In conclusion, I would like to mention briefly the constituent assembly concept. Certainly from our perusal of the regional media, Canadians are expressing a deep disillusionment with our political system, and they want ordinary Canadians to participate in the creation of a new Canadian Constitution. Regardless of what action governments take on this issue, ultimately the people of Canada will have the final say on constitutional matters, whether it is through a national referendum, or through a series of federal and provincial elections.

In addition, I am not completely convinced that an exclusive constituent assembly is the answer to our constitutional dilemma, but I do believe that some public participation at the highest levels of the constitutional process would be of no harm. Essentially, I believe Canadians must be asked through a national referendum whether they would endorse a new Canadian Constitution because, ultimately, it is their Constitution and theirs alone.

The Acting Chair: Thank you very much for a very helpful presentation of the present media response to this issue around the Constitution and the future of Canada. We will begin our questioning with Mrs O'Neill.

Mrs Y. O'Neill: Sheri, I am very pleased you came. We started in, I guess, early February to get your publication every day. Sometimes it comes in groups of twos or threes and then it becomes more challenging to read it.

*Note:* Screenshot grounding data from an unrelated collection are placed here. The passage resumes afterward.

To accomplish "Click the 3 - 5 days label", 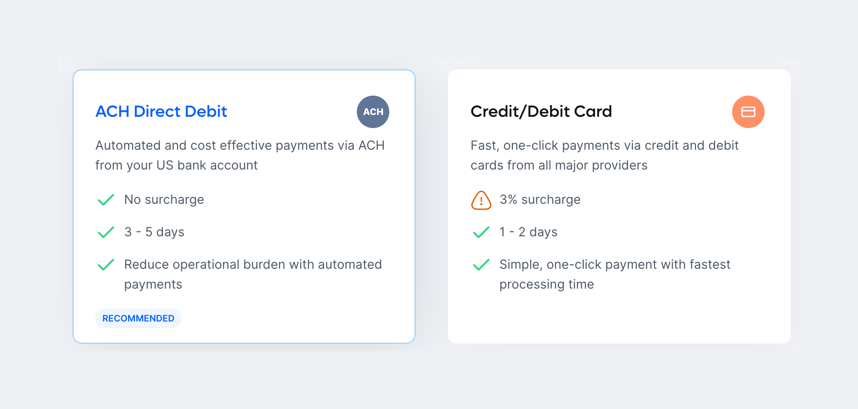I will (x=154, y=232).
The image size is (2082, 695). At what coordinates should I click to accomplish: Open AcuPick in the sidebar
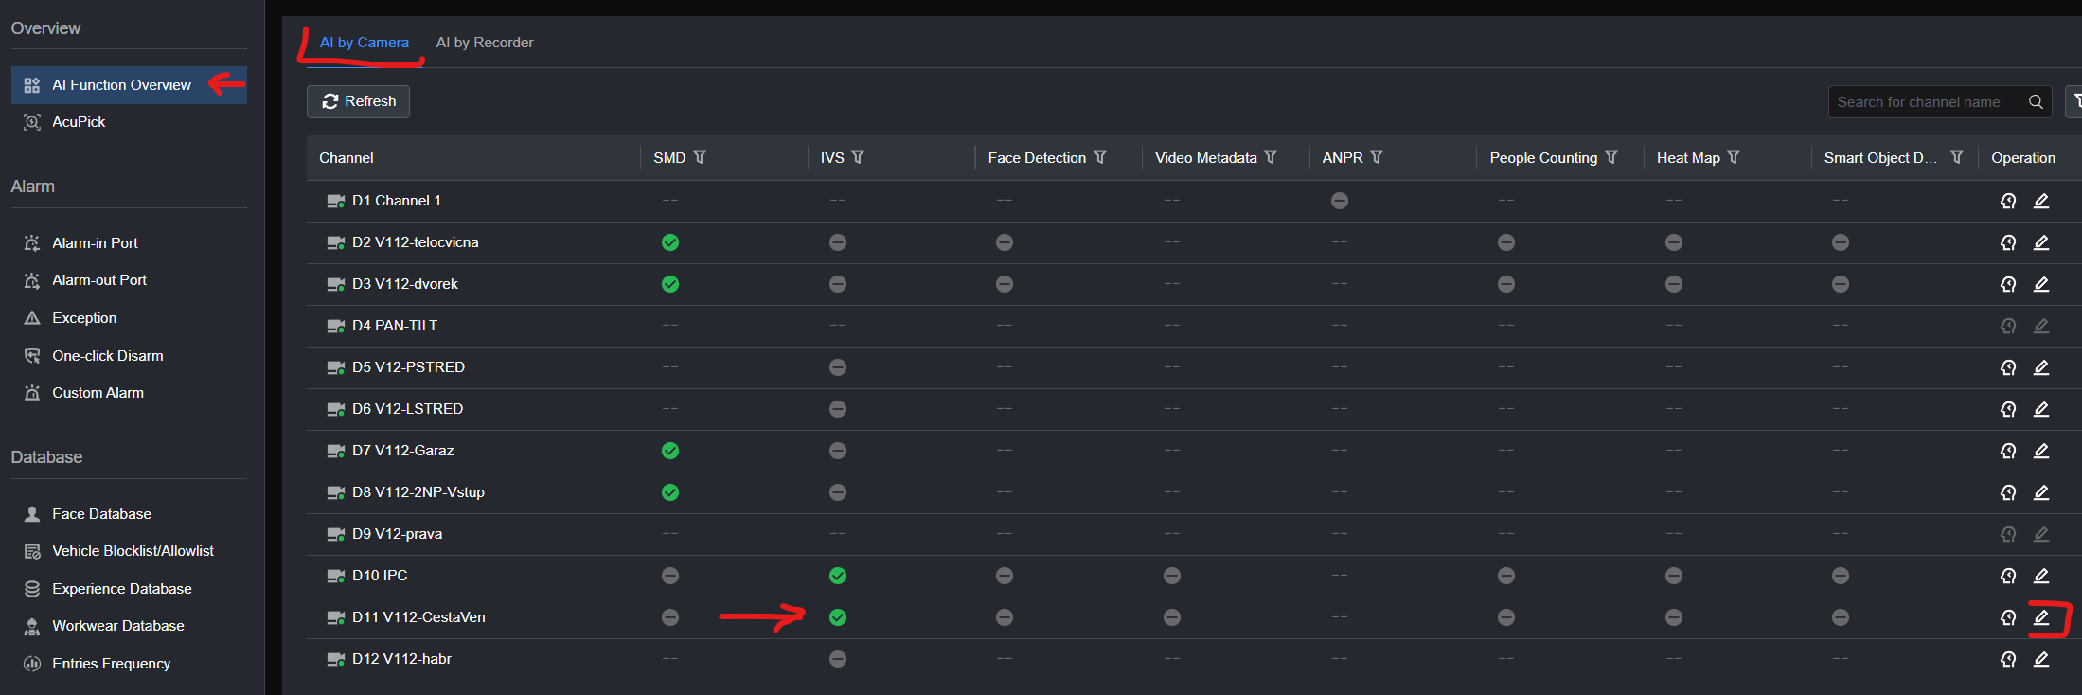[79, 122]
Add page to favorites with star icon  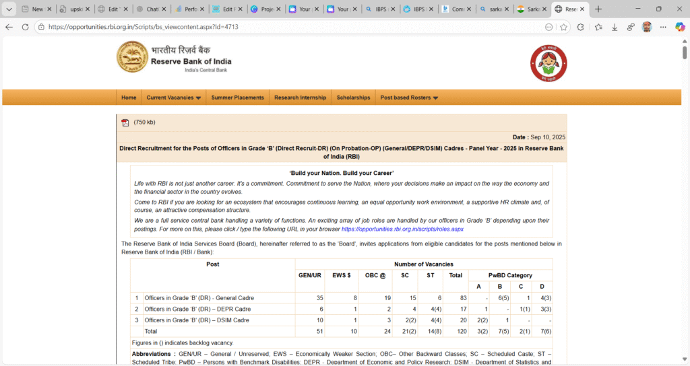pos(563,27)
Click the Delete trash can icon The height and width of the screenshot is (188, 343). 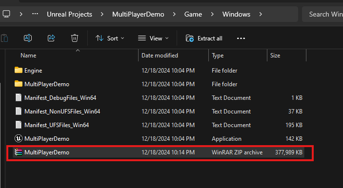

I guess I find it absolutely essential reading and we do get an awful lot put before us. The reason I find it essential is, first of all it is national, and that is very helpful for those of us who are putting our noses pretty close to the provincial ground every day, and because I think not only do you cover those that are news articles but you do take the columnists and the editorial board views as well. To me that is very helpful because many people think that those are really gospels.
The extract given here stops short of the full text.